Большая часть крейсера пылала. Люди были перебиты, изранены, многие бросились искать спасения вплавь. Больше на беспомощном крейсере делать было нечего. Каждую минуту можно было ждать появления карателей. Шмидт разделся, бросил одежду в огонь и прыгнул за борт. Он решил добраться до миноносца, на котором должен был быть Женя.
Офицеры-заложники,
Один из офицеров подбежал к фок-мачте и, поминутно оглядываясь, начал спускать красный флаг. Офицеры надеялись, что после этого обстрел прекратится и не пострадавшие во внутренних каютах заложники не понесут никаких потерь……
Белого флага под рукой не было. Кто-то схватил со стола в каюте скатерть и начал судорожно поднимать ее.
Шмидт прыгнул неудачно. Очевидно, при падении он зацепил за что-то, потому что, оказавшись в воде, вдруг почувствовал режущую боль в правой ноге. Преодолевая боль, он плыл к миноносцу. Тот был недалеко, но яростный обстрел продолжался. Рвались снаряды, вздымая, то тут, то там гейзеры воды, и море кипело от пуль и осколков снарядов.
Шмидт оглянулся на горящий «Очаков» и тут вспомнил, что в кителе, который он бросил в огонь, остались письма Зинаиды Ивановны. С ними он никогда не расставался. В глазах у Шмидта все поплыло. Он начал тонуть, но, инстинктивно работая руками, снова вынырнул на поверхность. Сверкнула мысль, что силы иссякают…
Вдруг чья-то крепкая рука подхватила его и потянула за собой.
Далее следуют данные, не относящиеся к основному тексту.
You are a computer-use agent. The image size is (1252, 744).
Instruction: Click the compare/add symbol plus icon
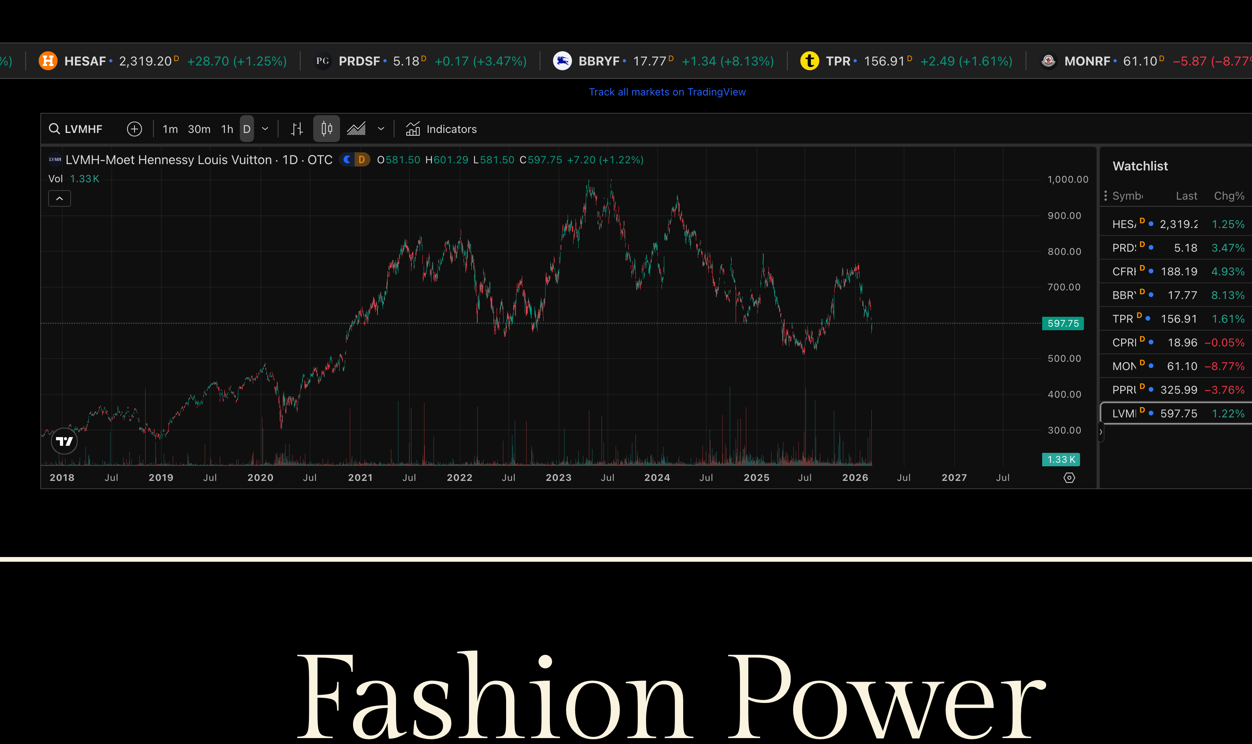pos(134,129)
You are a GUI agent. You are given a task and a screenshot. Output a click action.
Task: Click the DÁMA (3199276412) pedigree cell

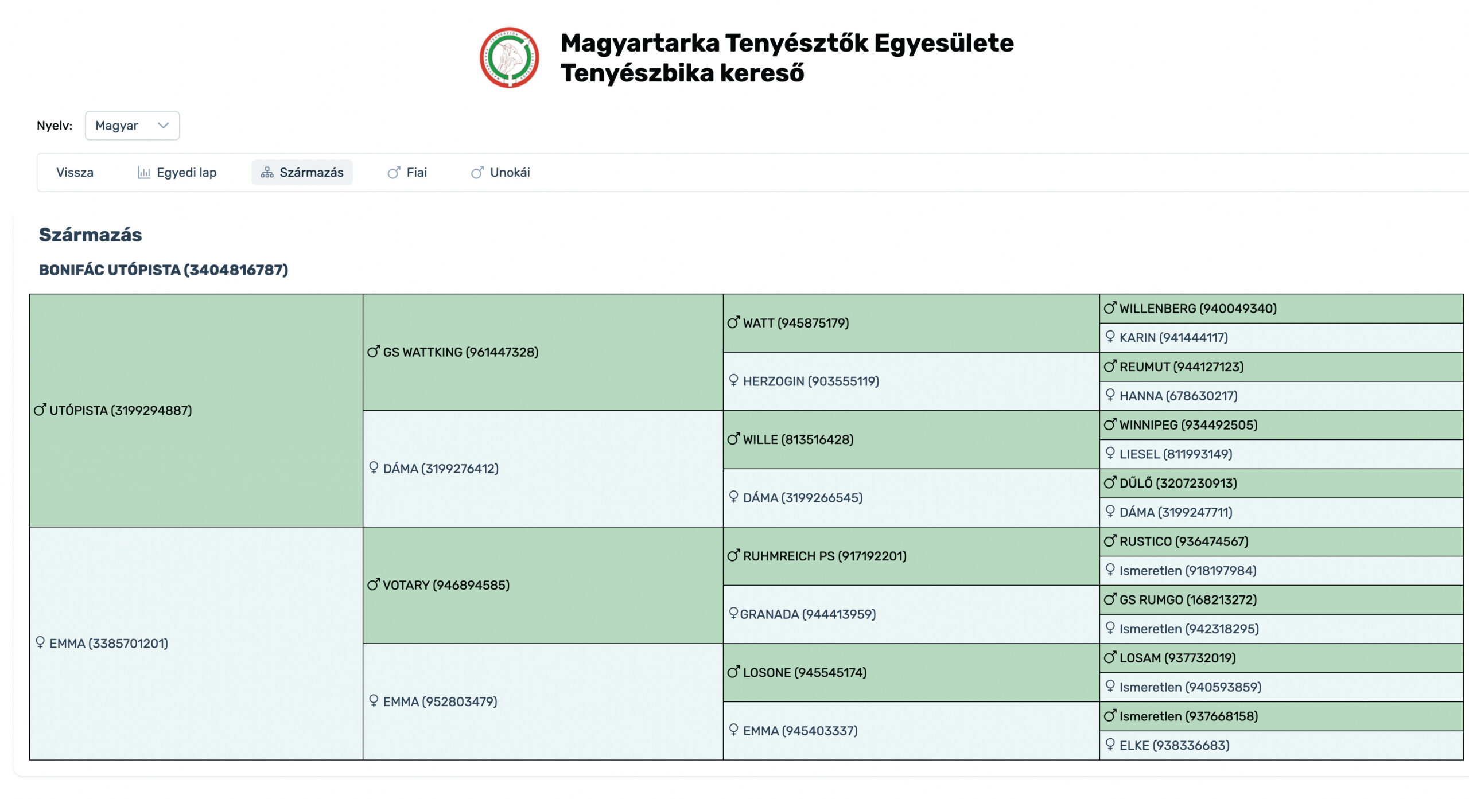tap(440, 469)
Повернувшись, Шмидт совсем рядом увидел сжатые челюсти Гладкова и его мускулистую руку, уверенно загребающую воду.
— Дойдем… — выдохнул Гладков, и Шмидт почувствовал, что силы возвращаются к нему.
До миноносца было уже рукой подать, но и он был, видимо, поврежден снарядами.
Их заметили и помогли подняться на палубу. Шмидт дрожал от холода, и кто-то накинул на его голые плечи матросскую шинель.
Когда «Ростислав» и другие верные царю корабли открыли огонь, командир контрминоносца «Свирепый» Иван Сиротенко почувствовал, что его час настал. Глаза у него были широко раскрыты от боевого нетерпения.
— Огонь! — крикнул он.
Орудие контрминоносца дало несколько выстрелов по «Ростиславу». Но на каждый выстрел «Свирепого» приходилось сто выстрелов чухнинской эскадры.
Через несколько минут после начала стрельбы снаряд попал в машинное отделение «Свирепого». Машина остановилась. Осколки снарядов и пули градом стучали по бортам, палубе, надстройкам. Канонир, стоявший рядом с Сиротенко и Столицыным, был убит.
На палубе были разрушены почти все надстройки, а «Свирепый» продолжал стрелять, в красный флаг развевался над израненным кораблем.
Но вскоре разрушенная неоднократными попаданиями корма стала оседать в воду. Одни матросы начали бросаться за борт, другие пытались укрыться в носовом кубрике. Туда же Сиротенко втолкнул Столицына, хотел было войти сам, но, подумав секунду, выбежал на палубу и бросился в воду.
Наполовину затопленный, контрминоносец не двигался, орудия его смолкли, но каратели продолжали обстрел, не смея приблизиться к революционному знамени, которое, словно напоенное кровью, ярко алело в вечернем небе.